Mas até que ponto o México pode ser independente ou soberano se compartilha a fronteira terrestre mais percorrida do planeta com o império de mentiras, em declínio, do mundo, com o qual assinou não um, mas dois acordos comerciais nos últimos 30 anos – acordos cujo objetivo final, como Salazar admite com sinceridade, é a integração econômica da América do Norte. Mas, de acordo com AMLO, ter um acordo comercial com os EUA não significa que Washington possa interferir em seus assuntos internos:

O tratado não é para cedermos nossa soberania, o tratado é sobre comércio, sobre a criação de bons laços econômicos e comerciais que sirvam a ambas as nações. Mas isso não significa que o México deva se tornar um apêndice, uma colônia ou um protetorado [dos EUA].

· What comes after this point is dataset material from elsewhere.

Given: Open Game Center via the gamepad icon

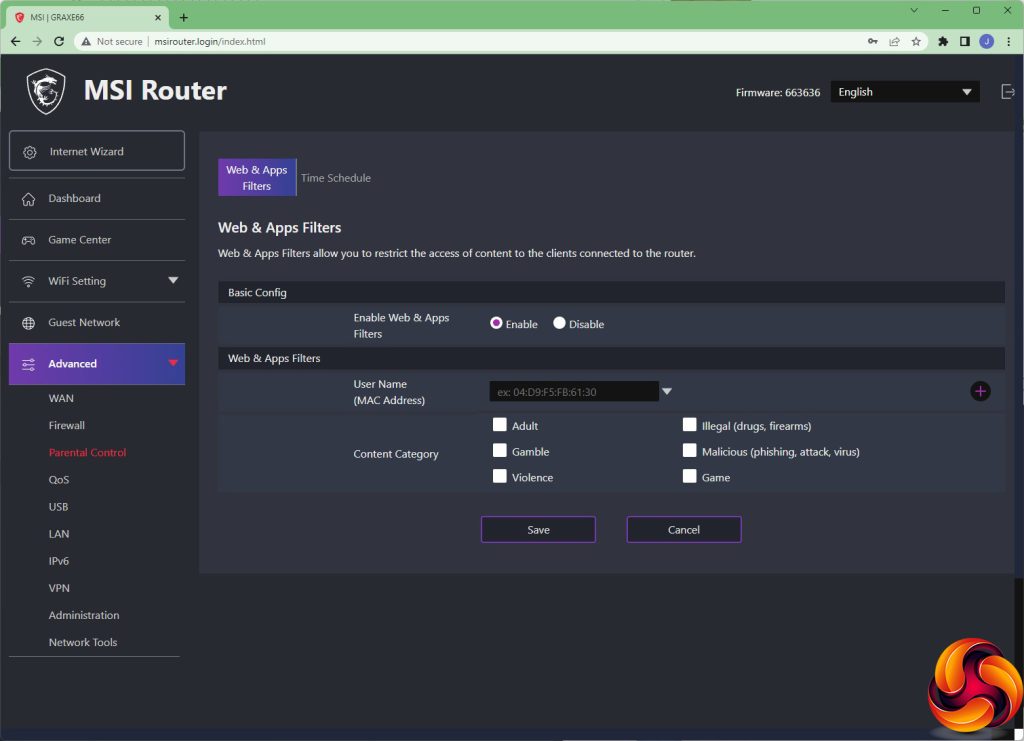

AMLO parece não ter ouvido falar do trilema político de Dani Rodrik, que discutimos periodicamente aqui no Naked Capitalism. O trilema sustenta que “a democracia, a soberania nacional e a integração econômica global são mutuamente incompatíveis: podemos combinar quaisquer dois dos três, mas nunca ter todos os três simultaneamente e por completo”. Nesse caso, é claro, é a integração econômica regional, e não global, que está em discussão. A questão é: de qual dos três o México decidirá abrir mão?